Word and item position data
....
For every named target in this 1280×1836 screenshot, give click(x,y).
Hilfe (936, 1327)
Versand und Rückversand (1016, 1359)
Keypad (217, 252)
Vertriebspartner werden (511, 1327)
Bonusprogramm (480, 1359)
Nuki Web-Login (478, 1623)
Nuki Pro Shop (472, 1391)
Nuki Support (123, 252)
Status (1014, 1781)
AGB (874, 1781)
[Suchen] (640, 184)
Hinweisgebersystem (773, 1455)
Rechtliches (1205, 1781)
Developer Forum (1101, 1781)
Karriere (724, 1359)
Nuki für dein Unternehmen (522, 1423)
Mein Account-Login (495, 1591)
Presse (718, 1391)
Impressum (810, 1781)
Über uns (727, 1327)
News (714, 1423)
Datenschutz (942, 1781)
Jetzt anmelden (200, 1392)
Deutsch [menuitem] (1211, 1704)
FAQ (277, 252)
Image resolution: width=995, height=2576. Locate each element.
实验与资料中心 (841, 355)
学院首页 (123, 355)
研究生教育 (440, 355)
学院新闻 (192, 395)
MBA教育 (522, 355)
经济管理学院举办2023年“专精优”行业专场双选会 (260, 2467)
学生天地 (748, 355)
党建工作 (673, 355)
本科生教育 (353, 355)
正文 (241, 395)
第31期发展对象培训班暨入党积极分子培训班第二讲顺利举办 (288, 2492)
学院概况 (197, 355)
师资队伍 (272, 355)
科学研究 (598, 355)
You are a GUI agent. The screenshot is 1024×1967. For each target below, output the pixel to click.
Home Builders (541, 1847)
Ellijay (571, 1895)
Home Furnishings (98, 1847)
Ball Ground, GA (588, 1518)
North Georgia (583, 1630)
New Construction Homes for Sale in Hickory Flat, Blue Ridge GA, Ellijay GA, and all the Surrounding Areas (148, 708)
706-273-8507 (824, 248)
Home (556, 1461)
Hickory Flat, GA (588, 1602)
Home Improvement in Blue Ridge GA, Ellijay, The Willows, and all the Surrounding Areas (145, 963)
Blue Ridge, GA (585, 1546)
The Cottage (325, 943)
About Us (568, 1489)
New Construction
....
- Requirement:
Give the lines of the listing as a Markdown table with columns "Row" and "Listing line", omitting blank lines. Start at the line containing "学院概况 (197, 355)" and continue through the final line of the listing.

- Exercise answer:
| Row | Listing line |
|---|---|
| 1 | 学院概况 (197, 355) |
| 2 | 师资队伍 (272, 355) |
| 3 | 科学研究 (598, 355) |
| 4 | You are a GUI agent. The screenshot is 1024×1967. For each target below, output the pixel to click. |
| 5 | Home Builders (541, 1847) |
| 6 | Ellijay (571, 1895) |
| 7 | Home Furnishings (98, 1847) |
| 8 | Ball Ground, GA (588, 1518) |
| 9 | North Georgia (583, 1630) |
| 10 | New Construction Homes for Sale in Hickory Flat, Blue Ridge GA, Ellijay GA, and all the Surrounding Areas (148, 708) |
| 11 | 706-273-8507 (824, 248) |
| 12 | Home (556, 1461) |
| 13 | Hickory Flat, GA (588, 1602) |
| 14 | Home Improvement in Blue Ridge GA, Ellijay, The Willows, and all the Surrounding Areas (145, 963) |
| 15 | Blue Ridge, GA (585, 1546) |
| 16 | The Cottage (325, 943) |
| 17 | About Us (568, 1489) |
| 18 | New Construction |